Riley and Carr also responded to the 911 call. Carr instructed Riley to “stay out of the neighborhood where the [i]ncident occurred while [Carr] and ... Pearce went to Heather Drive to look for a suspect.” (Doc. No. 90, PageID# 691, ¶ 5; Doc. No. 92.) Pearce and Carr saw a black Mercedes travel down Heather Drive and leave the subdivision, which they considered suspicious. (Doc. Nos. 90-2, 92-4.) Neither Pearce nor Carr was able to get the license plate number of the Mercedes to do a registration check. Riley, however, spotted the car outside the subdivision and ran the license plate number, which identified the Mercedes as registered to Shawn Stine. (Doc. No. 90-2, PageID# 705; Doc. No. 90.) Manoloules informed Pearce that the Mercedes “did not belong in the neighborhood.” (Doc. No. 90-2, PageID# 705; Doc. No. 92, PageID# 720–21, ¶ 9.) Carr instructed Riley to stop the Mercedes and Pearce to get a description of the mailbox-tampering suspect from Absher. (Doc. No. 90-2.) Absher told Pearce that the suspect “was wearing a light gray hoodie that covered his face, was approximately 5-11, slim build, [and] ... on foot.” (Doc. No. 90-2, PageID# 705; Doc. No. 92.) Stine, who was driving the Mercedes, told Riley that he was in the neighborhood to conduct a real-estate appraisal. Stine later stated that he “do[es] not remember what [he] was wearing that day”; he “do[es] not believe that [he] would have been wearing a hoodie” but “might have been wearing a hat.” (Doc. No. 91, PageID# 716, ¶¶6–7.) Riley ruled out Stine as suspect and let him leave. (Doc. No. 90.)

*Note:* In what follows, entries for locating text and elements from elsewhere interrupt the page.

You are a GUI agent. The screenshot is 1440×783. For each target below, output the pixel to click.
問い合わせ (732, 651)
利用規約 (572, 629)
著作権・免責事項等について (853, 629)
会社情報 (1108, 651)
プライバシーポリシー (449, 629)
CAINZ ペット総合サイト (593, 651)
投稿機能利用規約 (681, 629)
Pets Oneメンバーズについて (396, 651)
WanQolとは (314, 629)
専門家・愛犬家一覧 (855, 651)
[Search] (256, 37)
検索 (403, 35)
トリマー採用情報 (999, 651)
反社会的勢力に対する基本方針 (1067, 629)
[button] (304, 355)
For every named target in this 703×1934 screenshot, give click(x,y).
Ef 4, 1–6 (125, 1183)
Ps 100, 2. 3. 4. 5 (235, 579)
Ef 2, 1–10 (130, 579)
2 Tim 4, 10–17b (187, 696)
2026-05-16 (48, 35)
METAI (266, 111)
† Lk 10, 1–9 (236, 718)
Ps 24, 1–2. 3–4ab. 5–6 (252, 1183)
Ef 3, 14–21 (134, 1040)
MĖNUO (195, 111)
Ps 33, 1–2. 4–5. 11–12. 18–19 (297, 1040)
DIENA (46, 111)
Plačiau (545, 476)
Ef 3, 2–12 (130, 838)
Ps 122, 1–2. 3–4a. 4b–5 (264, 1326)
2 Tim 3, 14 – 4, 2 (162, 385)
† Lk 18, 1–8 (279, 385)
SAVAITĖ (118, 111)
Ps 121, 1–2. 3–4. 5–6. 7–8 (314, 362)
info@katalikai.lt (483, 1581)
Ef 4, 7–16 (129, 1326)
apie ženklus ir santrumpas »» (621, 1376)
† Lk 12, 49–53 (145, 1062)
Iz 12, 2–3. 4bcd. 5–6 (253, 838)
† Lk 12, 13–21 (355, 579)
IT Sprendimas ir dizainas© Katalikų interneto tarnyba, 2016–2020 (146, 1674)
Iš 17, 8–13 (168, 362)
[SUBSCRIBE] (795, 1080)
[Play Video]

Carr, Pearce, and Riley then “converged on Heather Drive and were talking in front of” Manoloules's residence. (Doc. No. 92, PageID# 721, ¶ 12.) Pearce saw Hicks emerge from a house across the street and “pac[e] back and forth in front of his residence and in the street ....” (Doc. No. 92, PageID# 721, ¶ 12.) Hicks took photographs and video of the officers, and Pearce took four photographs of Hicks. (Id.; Doc. No. 90.) Hicks “was wearing a light gray hoodie.” (Doc. No. 92, PageID# 721, ¶ 12.)

Because Hicks's hoodie matched the description that Absher had given Pearce of the suspected mailbox tamperer, Pearce walked back to Absher's residence “to see if [Hicks] could possibly be the person [ ] Absher had seen.” (Doc. No. 92, PageID# 721, ¶ 13.) Pearce showed Absher the photographs of Hicks she had just taken, and “Absher said she believed the person depicted in [them] ... was the same person she had seen tampering with the mailboxes, but she was not certain based on [these] photographs ....” (Doc. No. 92, PageID# 721, ¶ 13.) Pearce relayed to the other officers that Absher “believe[d] that may be the individual.” (Doc. No. 90-2, PageID# 706.) Absher also identified three houses where she thought the suspect had opened the mailbox, including Manoloules's house. (Doc. No. 92.)

Pearce rejoined the other officers in front of Manouloules's house, where Hicks was “still pacing back and forth” across the street. (Doc. No. 92, PageID# 722, ¶ 15.) As Absher left for work, she drove up to the officers and saw Hicks “sitting on the curb[,]” wearing “[a] gray hoodie and black pants.” (Doc. No. 92-4, PageID# 738.) Absher stated that it was the “same gray hoodie and black pants that [she] had seen the person wearing earlier[.]” (Id.) Pearce and Riley state that Absher was “100% certain” that Hicks was the person she had seen tampering with the mailboxes. (Doc. Nos. 93, 101.) Pearce then spoke to Manoloules and the other mailbox owners, and all stated they wanted to press charges against the tamperer. (Doc. No. 90, PageID# 692, ¶ 13.)

Hicks states that, while he was standing outside his house watching the officers, he saw his neighbor also standing outside and decided to “go talk to her and have her clear [his] name [because] she would [have known] [that] [Hicks]” was not involved in the mailbox tampering. (Doc. No. 86-1, PageID# 503.) Hicks states that, before he could do so, “[Pearce] told [him] to freeze[,] so [he] stood still and then she told [him] he was under arrest.” (Id.) Pearce states that she “called out for [Hicks]” to come talk to her, but Hicks responded that he wouldn't talk to her without an attorney present.